Testing the role of Baja California generating biodiversity: A test case characterizing the population genetic structure of Cassin's auklet (Ptychoramphus aleuticus)
MetadataShow full item record
Characterizing the population genetic structure of a species can provide insight into isolating effects of local adaptation and genetic drift, and homogenizing effects of gene flow. The relative interplay between gene flow and genetic drift can indicate whether multiple conservation units are needed to preserve biodiversity. Baja California, Mexico is a biodiversity hotspot where many individuals are genetically differentiated from conspecific individuals breeding elsewhere. Cassin’s auklet (Ptychoramphus aleuticus), a zooplanktivorous seabird, breeds in colonies along the Pacific coast of North America. One subspecies, P. a. australe, is described from Baja California and another, P. a. aleuticus, is described from the rest of its range to the Aleutian Islands, Alaska. Many of the colonies throughout its range have been declining in numbers likely as a result of decreases in food availability in cold-water upwellings along the coast. The mitochondrial control region and eleven nuclear microsatellites were analyzed using programs based on coalescent and Bayesian theory to determine how the southern subspecies compares genetically to the main subspecies. First, population genetic structure was characterized throughout Cassin’s auklet’s breeding range using pairwise genetic differentiation indices, hierarchical analysis of variance, statistical parsimony and Bayesian clustering methods. The two subspecies were genetically differentiated but individuals breeding in the Channel Islands were more genetically similar to P. a. australe individuals.

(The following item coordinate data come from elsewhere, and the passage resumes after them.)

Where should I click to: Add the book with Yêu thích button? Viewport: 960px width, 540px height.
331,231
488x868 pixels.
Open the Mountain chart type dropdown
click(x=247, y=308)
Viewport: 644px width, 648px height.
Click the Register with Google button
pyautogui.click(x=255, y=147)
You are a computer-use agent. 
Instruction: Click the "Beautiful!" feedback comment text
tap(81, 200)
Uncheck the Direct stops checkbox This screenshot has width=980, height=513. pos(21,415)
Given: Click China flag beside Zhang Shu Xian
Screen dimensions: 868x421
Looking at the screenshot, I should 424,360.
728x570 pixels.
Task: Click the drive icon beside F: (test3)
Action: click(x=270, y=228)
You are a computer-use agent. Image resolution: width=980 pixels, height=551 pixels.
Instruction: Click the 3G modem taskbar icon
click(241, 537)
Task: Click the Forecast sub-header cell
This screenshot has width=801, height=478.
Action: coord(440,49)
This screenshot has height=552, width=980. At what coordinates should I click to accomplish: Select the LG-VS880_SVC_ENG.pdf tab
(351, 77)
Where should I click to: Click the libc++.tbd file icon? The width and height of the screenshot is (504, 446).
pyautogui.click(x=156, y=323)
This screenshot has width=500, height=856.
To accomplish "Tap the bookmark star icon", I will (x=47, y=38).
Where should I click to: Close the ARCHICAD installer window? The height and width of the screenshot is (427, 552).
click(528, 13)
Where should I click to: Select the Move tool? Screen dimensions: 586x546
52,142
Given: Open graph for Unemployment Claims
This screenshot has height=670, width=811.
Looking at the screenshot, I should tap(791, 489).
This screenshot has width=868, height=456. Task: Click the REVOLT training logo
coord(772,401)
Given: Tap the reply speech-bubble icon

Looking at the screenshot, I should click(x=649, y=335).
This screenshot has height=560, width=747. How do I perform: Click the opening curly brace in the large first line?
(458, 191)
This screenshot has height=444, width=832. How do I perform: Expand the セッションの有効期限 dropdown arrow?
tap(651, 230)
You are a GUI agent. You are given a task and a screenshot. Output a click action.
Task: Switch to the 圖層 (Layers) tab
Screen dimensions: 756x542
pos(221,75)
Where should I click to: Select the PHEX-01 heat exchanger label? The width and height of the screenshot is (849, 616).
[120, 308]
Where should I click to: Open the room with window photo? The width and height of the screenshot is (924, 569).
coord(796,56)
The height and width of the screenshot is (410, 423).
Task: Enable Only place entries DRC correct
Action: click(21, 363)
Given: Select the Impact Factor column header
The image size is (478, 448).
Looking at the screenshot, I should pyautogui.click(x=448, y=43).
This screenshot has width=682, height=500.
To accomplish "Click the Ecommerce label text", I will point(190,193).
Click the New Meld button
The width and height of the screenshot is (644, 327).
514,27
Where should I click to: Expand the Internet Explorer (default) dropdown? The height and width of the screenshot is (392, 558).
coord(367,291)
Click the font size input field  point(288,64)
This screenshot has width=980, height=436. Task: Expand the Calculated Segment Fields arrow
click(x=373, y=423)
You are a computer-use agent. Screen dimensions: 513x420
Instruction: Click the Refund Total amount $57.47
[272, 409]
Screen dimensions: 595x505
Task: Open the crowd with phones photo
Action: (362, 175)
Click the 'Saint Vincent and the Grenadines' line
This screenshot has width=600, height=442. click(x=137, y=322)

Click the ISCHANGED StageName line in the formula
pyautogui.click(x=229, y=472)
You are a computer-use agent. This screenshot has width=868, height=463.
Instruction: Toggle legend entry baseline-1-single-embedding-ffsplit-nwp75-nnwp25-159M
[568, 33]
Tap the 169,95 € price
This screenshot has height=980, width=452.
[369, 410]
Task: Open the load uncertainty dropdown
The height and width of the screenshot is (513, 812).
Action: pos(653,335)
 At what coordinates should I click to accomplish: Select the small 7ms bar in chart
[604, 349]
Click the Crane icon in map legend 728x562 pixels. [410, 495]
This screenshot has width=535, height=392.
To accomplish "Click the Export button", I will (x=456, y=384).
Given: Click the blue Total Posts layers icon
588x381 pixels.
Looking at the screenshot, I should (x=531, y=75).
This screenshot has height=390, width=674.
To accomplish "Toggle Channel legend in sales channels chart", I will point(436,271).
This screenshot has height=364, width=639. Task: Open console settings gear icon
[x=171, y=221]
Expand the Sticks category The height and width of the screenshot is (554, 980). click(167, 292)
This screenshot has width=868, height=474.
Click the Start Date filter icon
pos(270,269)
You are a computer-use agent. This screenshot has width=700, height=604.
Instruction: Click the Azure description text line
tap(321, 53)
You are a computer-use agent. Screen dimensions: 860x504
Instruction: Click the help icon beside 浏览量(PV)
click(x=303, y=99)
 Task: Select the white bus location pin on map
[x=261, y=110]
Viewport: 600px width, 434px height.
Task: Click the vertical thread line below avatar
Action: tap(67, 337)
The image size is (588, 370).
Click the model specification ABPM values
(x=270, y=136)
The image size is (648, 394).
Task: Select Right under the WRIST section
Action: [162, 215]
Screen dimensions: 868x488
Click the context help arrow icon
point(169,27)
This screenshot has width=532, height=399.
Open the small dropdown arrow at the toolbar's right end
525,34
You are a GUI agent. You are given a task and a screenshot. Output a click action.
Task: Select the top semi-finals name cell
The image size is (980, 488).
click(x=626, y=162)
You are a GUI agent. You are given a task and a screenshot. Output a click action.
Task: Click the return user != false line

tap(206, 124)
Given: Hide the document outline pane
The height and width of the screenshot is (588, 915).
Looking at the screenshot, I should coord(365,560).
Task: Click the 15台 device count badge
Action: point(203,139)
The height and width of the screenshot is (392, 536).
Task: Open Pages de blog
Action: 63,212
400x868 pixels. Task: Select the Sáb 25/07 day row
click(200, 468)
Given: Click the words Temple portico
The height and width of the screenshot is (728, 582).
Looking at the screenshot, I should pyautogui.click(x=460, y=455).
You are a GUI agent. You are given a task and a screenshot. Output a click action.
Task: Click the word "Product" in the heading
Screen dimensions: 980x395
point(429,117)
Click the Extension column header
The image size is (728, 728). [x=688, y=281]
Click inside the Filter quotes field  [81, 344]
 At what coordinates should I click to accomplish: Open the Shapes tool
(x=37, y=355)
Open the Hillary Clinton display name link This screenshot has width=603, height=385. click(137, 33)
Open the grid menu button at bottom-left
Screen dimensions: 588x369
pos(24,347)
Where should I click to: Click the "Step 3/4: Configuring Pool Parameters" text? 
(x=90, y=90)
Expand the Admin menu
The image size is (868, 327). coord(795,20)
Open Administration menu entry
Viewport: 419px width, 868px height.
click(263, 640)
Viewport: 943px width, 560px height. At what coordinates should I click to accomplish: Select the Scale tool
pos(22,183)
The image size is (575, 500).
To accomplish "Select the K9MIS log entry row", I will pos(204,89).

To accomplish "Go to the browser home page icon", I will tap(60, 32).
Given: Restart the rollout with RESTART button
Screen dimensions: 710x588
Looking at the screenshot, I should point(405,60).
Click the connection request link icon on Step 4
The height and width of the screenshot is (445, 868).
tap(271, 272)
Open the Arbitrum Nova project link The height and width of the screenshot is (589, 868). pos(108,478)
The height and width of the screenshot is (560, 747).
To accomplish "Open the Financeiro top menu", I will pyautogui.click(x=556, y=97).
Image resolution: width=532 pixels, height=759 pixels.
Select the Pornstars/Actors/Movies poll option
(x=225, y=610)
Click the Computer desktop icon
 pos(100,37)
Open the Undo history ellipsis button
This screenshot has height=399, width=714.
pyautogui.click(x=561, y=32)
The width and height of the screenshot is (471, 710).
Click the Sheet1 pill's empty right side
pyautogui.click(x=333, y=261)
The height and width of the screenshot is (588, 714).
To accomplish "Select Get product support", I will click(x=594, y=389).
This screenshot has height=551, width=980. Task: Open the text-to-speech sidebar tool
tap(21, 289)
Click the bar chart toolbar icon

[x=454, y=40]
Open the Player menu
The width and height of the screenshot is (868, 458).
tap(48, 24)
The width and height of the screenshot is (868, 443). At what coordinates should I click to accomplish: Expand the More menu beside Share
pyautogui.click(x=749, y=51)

Population genetic differentiation was not evident within the two genetic groups. Second, gene flow between the two genetic groups was estimated using coalescent and Bayesian methods. Significant gene flow was estimated from the northern group (Aleutian Islands to Southeast Farallon Islands) into the southern group (Channel Islands to San Benito Island) but not from the southern group into the northern group since the time of divergence, possibly as a result of the non-breeding distribution. Results show that the two genetic populations diverged recently and the populations have experienced a recent population change in size. Restrictions in home range and foraging range may cause population genetic differentiation, resulting in two distinct management units. Genetic differentiation of the southern population provides support for Baja California and southern California being a biodiversity hotspot.